Reproduce every line of the data below verbatim, leaving out the pictures.

## Begin Records for the task

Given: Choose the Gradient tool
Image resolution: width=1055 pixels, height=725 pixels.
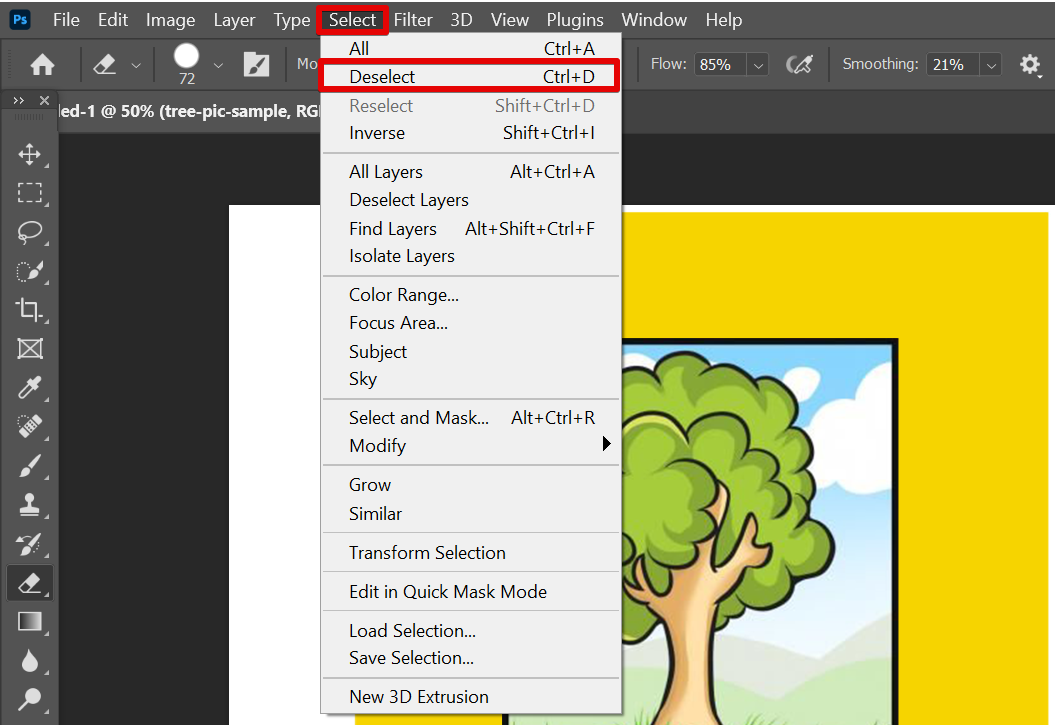Looking at the screenshot, I should point(30,621).
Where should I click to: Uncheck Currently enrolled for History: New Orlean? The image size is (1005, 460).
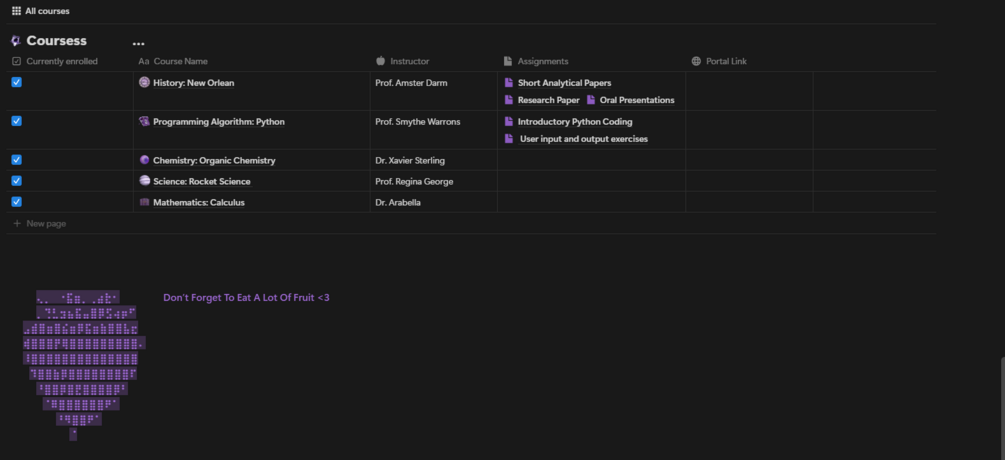coord(16,83)
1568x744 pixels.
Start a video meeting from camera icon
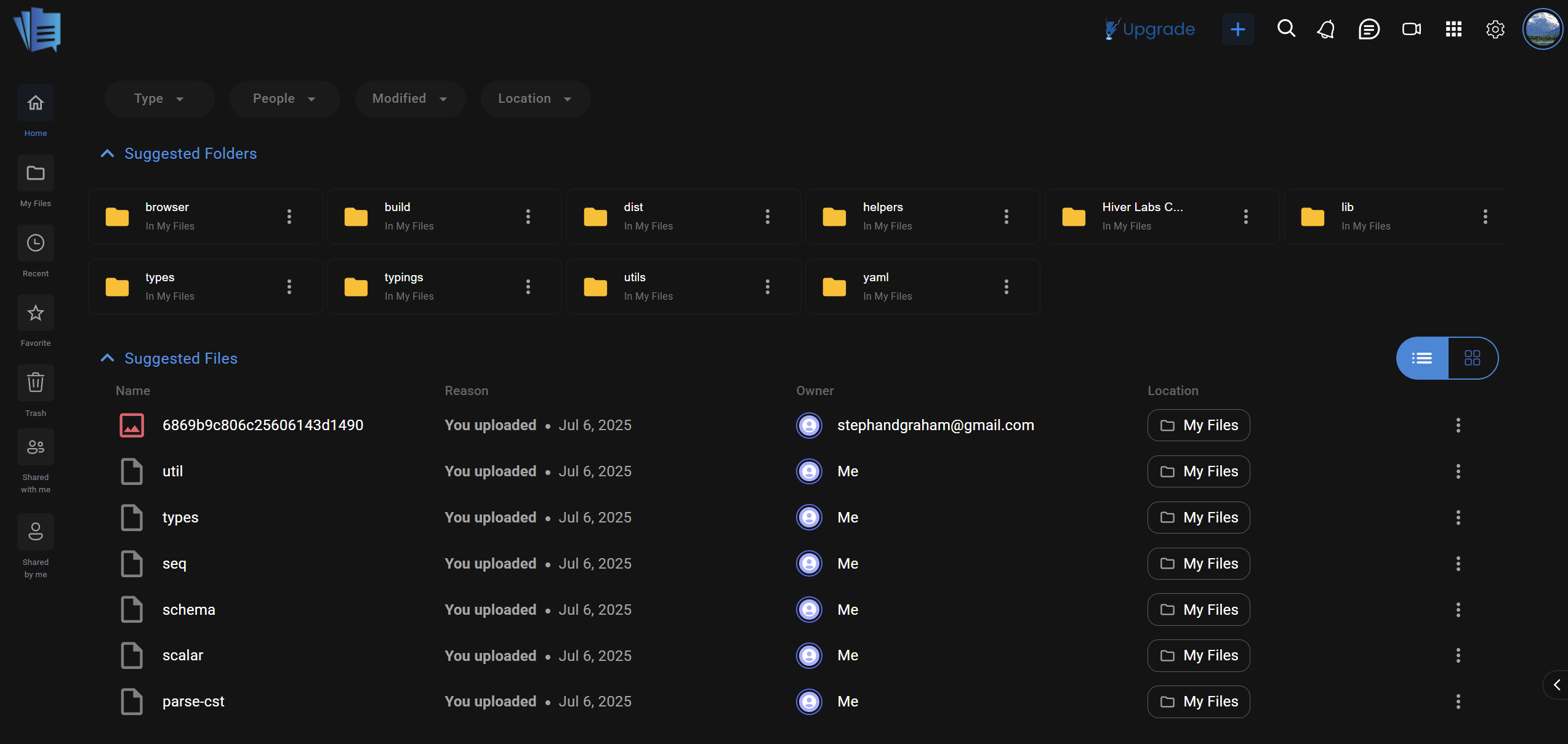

## End Records for the task

## Final result
Given: Choose the Gradient tool
Image resolution: width=1055 pixels, height=725 pixels.
Looking at the screenshot, I should point(30,621).
Where should I click to: Uncheck Currently enrolled for History: New Orlean? The image size is (1005, 460).
coord(16,83)
1568x744 pixels.
Start a video meeting from camera icon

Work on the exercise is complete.